Jiang Yu permaneceu em silêncio.

Achava seu pai tão digno de pena.

Se algum dia seus pais a rejeitassem, ela morreria de tanto chorar só de pensar; mas os pais do seu pai, de fato, o haviam rejeitado.

— Mas houve algum mal-entendido? — perguntou He Chen, lembrando-se da visita à mansão Jiang logo cedo.

Embora não fosse luxuosa, havia pavilhões, quadros antigos, jarros perfumados, e cortinas de seda de Shu nas janelas.

A matriarca Jiang era imponente e elegante.

Sua tia distante, a senhora Jiang, usava grampos de ouro e pulseiras de jade.

O senhor Jiang, embora não vestisse trajes caros, nunca pareceu passar por dificuldades financeiras; havia um campo de treino espaçoso e um escritório iluminado.

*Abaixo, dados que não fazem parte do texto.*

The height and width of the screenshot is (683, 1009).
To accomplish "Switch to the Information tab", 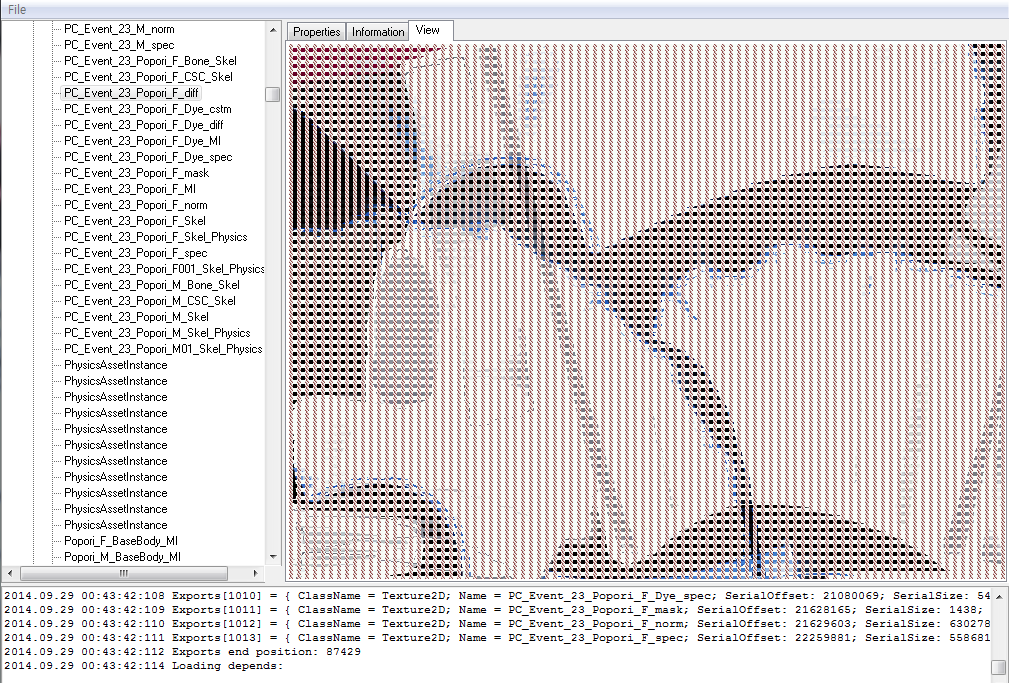I will [x=378, y=32].
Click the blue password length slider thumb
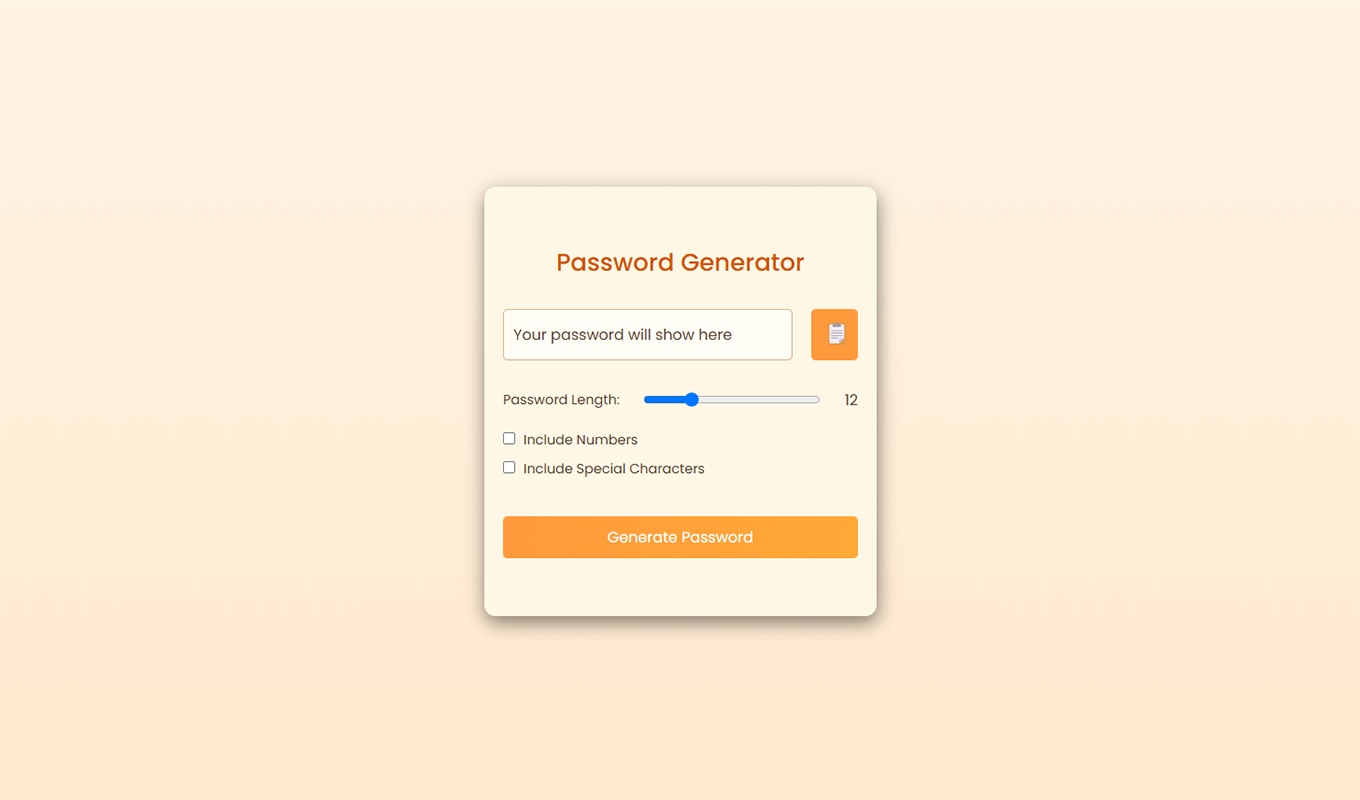 691,399
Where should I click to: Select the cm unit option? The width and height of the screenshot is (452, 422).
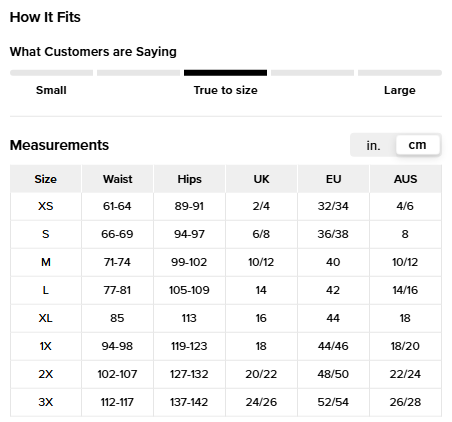(417, 145)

A jovem Jiang Wan, mesmo usando roupas simples, usava um bracelete de jade branco, sapatos adornados com pedras preciosas, mãos alvas, sorriso doce, culta e educada, sem sinal de sofrimento algum.

Meng Shaoxia também rememorou tudo.

Pensou outra vez em Jiang Wan, no requinte com que se vestia e se comportava, na generosidade para com as criadas.

Olhando para a menina de rosto redondo à sua frente, com roupas de linho grosseiro, olhos vermelhos como um coelhinho, sentada ali, Meng Shaoxia quase quis bater de leve em sua cabeça, chamando-a de tolinha.

Jiang Changtian terminou de massagear uma das mãos da filha, pegando em seguida a outra.

Sua voz ficou ainda mais suave.

Por não querer falar sobre o passado, parecia frágil e vulnerável.

Não queria que percebessem que estava à beira das lágrimas, que aquilo o afetava.

Por isso, usou o tom mais leve possível.

Quase sem fazer vibrar as cordas vocais.

— Minha mãe sempre nutriu aversão por mim desde criança, dizia que havia maldade em meus olhos, que ao me ver sentia repulsa. Em segredo, estudei com afinco, esperançoso de, através dos exames imperiais, me libertar daquela casa. Mas ela contou ao preceptor que eu não era digno de ser considerado humano, que não cumpria os deveres de piedade filial, e assim cortou meu caminho nos exames.

Jiang Mianmian, enquanto recebia a massagem nas mãozinhas, ouvia o pai falar. Sentiu que sua voz estava diferente do habitual.

Palavra por palavra, bem devagar.

O corpo do pai tremia levemente.

Ela ergueu o rosto para fitá-lo.

Viu que ele abaixava a cabeça e lhe sorria docemente.

— Se minha mãe queria a morte do filho, o filho não queria morrer, pois o filho tinha a filha.